The first was, three years after MediaSnooze Group, eventually acquired by Digitally Fucked-Up Media, both of which had their own bankruptcy problems later, spun off the Dallas Times Herald to a friend of MediaSnooze founder Deano Singleton. The Snooze bought that carcass three years later.

The other was when the Fort Worth StartleGram, under its then owners, ended circulation west of Abilene about the same time, and the Snooze filled in that void. In the middle 1990s, you could still get it in the "little Texas" part of New Mexico, at least at stores or racks; I don't know about home delivery.

Anyway, beyond that, by the time I was in the Metromess, it long had the attitude that its shit didn't stink. 

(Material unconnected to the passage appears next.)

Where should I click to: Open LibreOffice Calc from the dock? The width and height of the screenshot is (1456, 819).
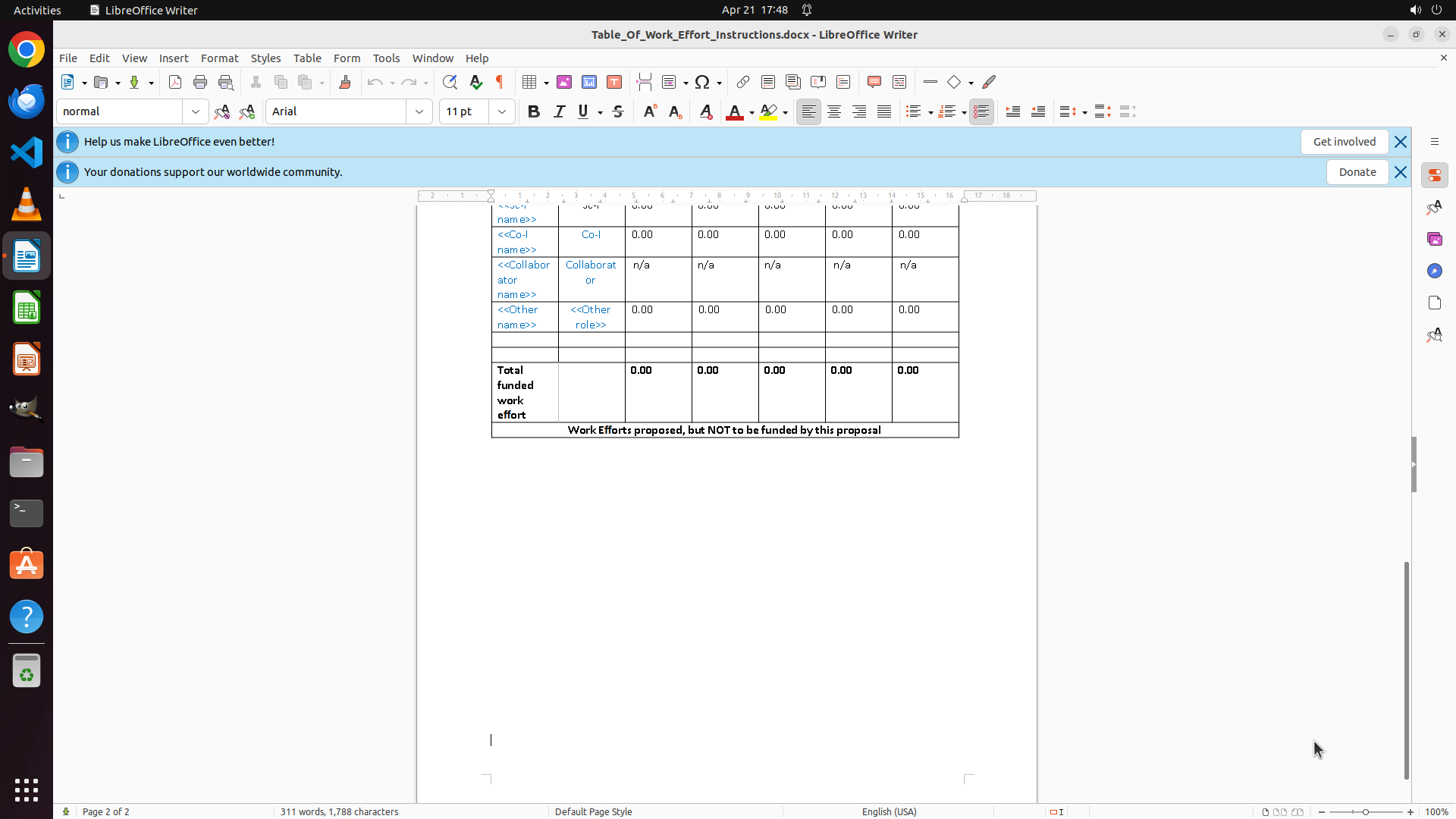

And, it made dumb, dumb biz decisions. Like the CueCat — which was basically ripped off by MediaSnooze! Or selling off its portion of Cars.com (or so I thought at the time). And, during these years, it kept selling off other papers, like in Providence, Rhode Island, or Riverside, California, in California's Inland Empire. 

Side note on the Cars.com link? I have never understood why Decherd didn't go further down the road toward a full JOA with the StartleGram, especially before McLatchKey entered bankruptcy during COVID. I explicitly wondered about this in 2017.

==

Now, how does this play out in the longer term?

Beyond Hearst? Craphouse (sic), the half of the post-merger company that is the tail wagging the dog of the new Gannett, owns El Paso, Amarillo, Lubbock, San Angelo, Abilene and Corpus Christi, and continues to implode. In other words, outside of Odessa, two chains own all dailies in West and West Central Texas, and Hearst making a bid for Odessa and a consolidation with Midland wouldn't surprise me. CNHI, a chain that's the crappiest one not owned by a hedge fund, owns many newspapers in Texas that were dailies before COVID. It's not quite imploding, but just falling apart more and more. 

The StartleGram is owned by hedge-fund controlled McClatchy, or McLatchKey, which also continues to implode.

Papers inside or near the Triangle, since, setting aside Cowtown, Hearst will now pretty much control all points? Temple remains privately owned by the Mayborn family and won't be sold. Waco and Bryan-College Station are both part of Lee Enterprises, whose flagship is the St. Louis Post-Dispatch. They might sell.

UPDATE: Dick Tofel, founding general manager and eventual president of Pro Publica, interviewed Hearst CEO Steve Swartz in early October about why the company was buying newspapers. It was decent-good on the corporate side, but didn't ask about further buys in Texas and was also a bit of turd-polishing on Hearst as a company. I posted a link to this piece; it didn't draw comment or a "like" from him. (I get a "like" about half the time.) 

Per a piece I wrote 10 months ago, if this David Hoffmann still owned, as of September 2025, a slice of the Snooze, since he also owns a slice of Lee, at least looking at Waco and BCS, if not far beyond that?  (As of of early September 2025, per this story, Hoffmann was now one of the top two Lee investors and was still trying to buy the company outright, and still owned his slice of the Snooze.)

In the Valley? Hearst, if the price is right, might look to move further south from Laredo. It wouldn't need to buy everything, just one or another of Brownsville, Harlingen etc, and then use its growing clout. (The partial carcass of FreeDumb Communications owns both those plus McAllen.)

That leaves East Texas, east of where CNHI trails off, as more competitive for now.

Also, a side note to journalism union hater Jim Schutze? STFU.